● Objective
Copy out the golf and focus passage below word for word, from start to finish.

───── Passage shown

I enjoy playing golf, so I occasionally watch instructional videos. One such video, however, left me disappointed. The teacher presented a golf swing that had at least 8 steps and a dozen sub-points under each step. That was just too much information!

While I’m not a great golfer, years of playing have taught me this: The more thoughts you have in your head as you swing, the less likely you are to be successful. You must simplify your thought process and focus on what matters most—making solid contact with the ball. The instructor’s many points got in the way.

In golf and in life, we must focus on what matters most.

In Philippians 3, Paul describes how that relates to the Christian. Rather than being distracted by lesser things, he wanted to focus on what mattered most. He said, “One thing I do, forgetting those things which are behind and reaching forward to those things which are ahead, I press toward the goal for the prize of the upward call of God in Christ Jesus” (vv.13-14).

──────────
───── Data shown

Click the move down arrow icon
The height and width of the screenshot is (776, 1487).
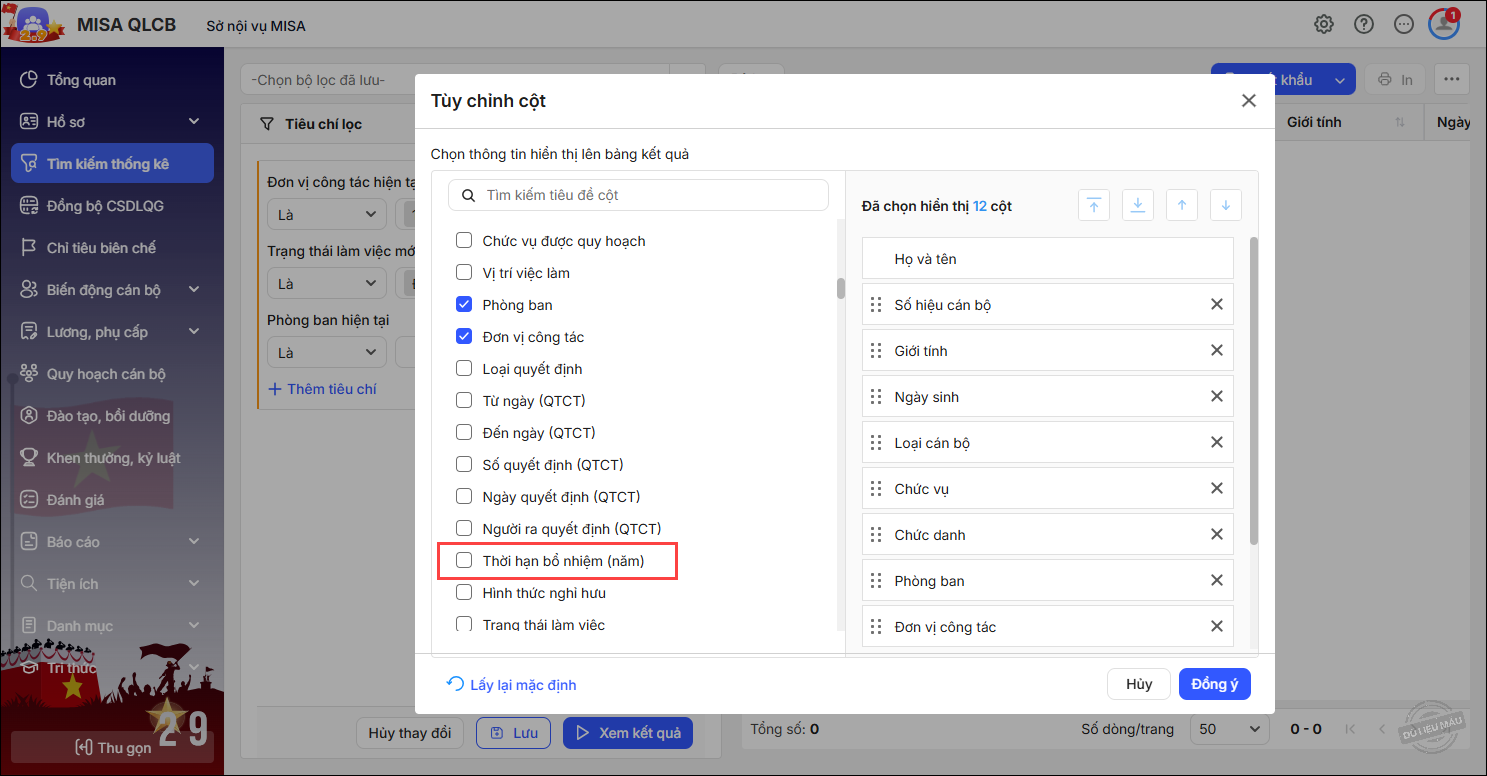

──────────

● Solution
I enjoy playing golf, so I occasionally watch instructional videos. One such video, however, left me disappointed. The teacher presented a golf swing that had at least 8 steps and a dozen sub-points under each step. That was just too much information!

While I’m not a great golfer, years of playing have taught me this: The more thoughts you have in your head as you swing, the less likely you are to be successful. You must simplify your thought process and focus on what matters most—making solid contact with the ball. The instructor’s many points got in the way.

In golf and in life, we must focus on what matters most.

In Philippians 3, Paul describes how that relates to the Christian. Rather than being distracted by lesser things, he wanted to focus on what mattered most. He said, “One thing I do, forgetting those things which are behind and reaching forward to those things which are ahead, I press toward the goal for the prize of the upward call of God in Christ Jesus” (vv.13-14).